## TASK STATEMENT
Reproduce all the entries, matching the original word for word.

## INPUT RECORDS
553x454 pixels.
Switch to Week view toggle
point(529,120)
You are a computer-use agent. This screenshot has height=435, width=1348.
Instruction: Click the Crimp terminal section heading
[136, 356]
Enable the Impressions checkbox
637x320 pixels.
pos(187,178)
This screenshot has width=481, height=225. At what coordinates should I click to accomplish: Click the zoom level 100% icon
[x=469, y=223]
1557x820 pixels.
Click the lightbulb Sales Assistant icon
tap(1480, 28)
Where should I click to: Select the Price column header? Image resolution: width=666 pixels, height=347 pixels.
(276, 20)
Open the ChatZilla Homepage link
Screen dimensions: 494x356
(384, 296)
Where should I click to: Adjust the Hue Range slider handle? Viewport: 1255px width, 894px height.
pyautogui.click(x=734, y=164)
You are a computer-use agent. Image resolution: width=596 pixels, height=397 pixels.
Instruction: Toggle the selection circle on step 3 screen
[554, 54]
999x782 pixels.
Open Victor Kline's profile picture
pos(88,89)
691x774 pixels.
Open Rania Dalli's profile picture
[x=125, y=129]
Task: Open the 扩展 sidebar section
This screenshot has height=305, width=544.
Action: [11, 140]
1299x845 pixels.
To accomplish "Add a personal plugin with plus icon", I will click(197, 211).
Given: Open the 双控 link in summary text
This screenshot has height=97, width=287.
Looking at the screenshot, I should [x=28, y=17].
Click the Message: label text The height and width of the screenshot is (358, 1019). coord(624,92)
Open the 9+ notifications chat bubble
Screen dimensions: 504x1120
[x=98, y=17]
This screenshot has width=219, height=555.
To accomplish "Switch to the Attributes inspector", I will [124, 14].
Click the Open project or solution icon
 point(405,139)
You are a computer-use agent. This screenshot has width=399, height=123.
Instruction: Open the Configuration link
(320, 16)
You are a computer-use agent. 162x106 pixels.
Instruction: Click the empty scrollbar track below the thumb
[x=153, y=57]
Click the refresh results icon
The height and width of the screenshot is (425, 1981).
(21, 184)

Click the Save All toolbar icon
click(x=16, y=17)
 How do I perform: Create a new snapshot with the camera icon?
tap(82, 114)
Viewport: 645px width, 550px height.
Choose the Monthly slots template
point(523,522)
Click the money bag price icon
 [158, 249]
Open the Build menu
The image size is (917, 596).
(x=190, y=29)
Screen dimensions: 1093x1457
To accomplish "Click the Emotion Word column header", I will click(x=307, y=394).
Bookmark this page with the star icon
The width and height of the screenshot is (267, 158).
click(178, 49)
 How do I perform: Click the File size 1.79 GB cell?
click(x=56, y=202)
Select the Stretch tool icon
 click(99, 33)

## YOUR SOLUTION
553x454 pixels.
Switch to Week view toggle
point(529,120)
You are a computer-use agent. This screenshot has height=435, width=1348.
Instruction: Click the Crimp terminal section heading
[136, 356]
Enable the Impressions checkbox
637x320 pixels.
pos(187,178)
This screenshot has width=481, height=225. At what coordinates should I click to accomplish: Click the zoom level 100% icon
[x=469, y=223]
1557x820 pixels.
Click the lightbulb Sales Assistant icon
tap(1480, 28)
Where should I click to: Select the Price column header? Image resolution: width=666 pixels, height=347 pixels.
(276, 20)
Open the ChatZilla Homepage link
Screen dimensions: 494x356
(384, 296)
Where should I click to: Adjust the Hue Range slider handle? Viewport: 1255px width, 894px height.
pyautogui.click(x=734, y=164)
You are a computer-use agent. Image resolution: width=596 pixels, height=397 pixels.
Instruction: Toggle the selection circle on step 3 screen
[554, 54]
999x782 pixels.
Open Victor Kline's profile picture
pos(88,89)
691x774 pixels.
Open Rania Dalli's profile picture
[x=125, y=129]
Task: Open the 扩展 sidebar section
This screenshot has height=305, width=544.
Action: [11, 140]
1299x845 pixels.
To accomplish "Add a personal plugin with plus icon", I will click(197, 211).
Given: Open the 双控 link in summary text
This screenshot has height=97, width=287.
Looking at the screenshot, I should [x=28, y=17].
Click the Message: label text The height and width of the screenshot is (358, 1019). coord(624,92)
Open the 9+ notifications chat bubble
Screen dimensions: 504x1120
[x=98, y=17]
This screenshot has width=219, height=555.
To accomplish "Switch to the Attributes inspector", I will [124, 14].
Click the Open project or solution icon
 point(405,139)
You are a computer-use agent. This screenshot has width=399, height=123.
Instruction: Open the Configuration link
(320, 16)
You are a computer-use agent. 162x106 pixels.
Instruction: Click the empty scrollbar track below the thumb
[x=153, y=57]
Click the refresh results icon
The height and width of the screenshot is (425, 1981).
(21, 184)

Click the Save All toolbar icon
click(x=16, y=17)
 How do I perform: Create a new snapshot with the camera icon?
tap(82, 114)
Viewport: 645px width, 550px height.
Choose the Monthly slots template
point(523,522)
Click the money bag price icon
 [158, 249]
Open the Build menu
The image size is (917, 596).
(x=190, y=29)
Screen dimensions: 1093x1457
To accomplish "Click the Emotion Word column header", I will click(x=307, y=394).
Bookmark this page with the star icon
The width and height of the screenshot is (267, 158).
click(178, 49)
 How do I perform: Click the File size 1.79 GB cell?
click(x=56, y=202)
Select the Stretch tool icon
 click(99, 33)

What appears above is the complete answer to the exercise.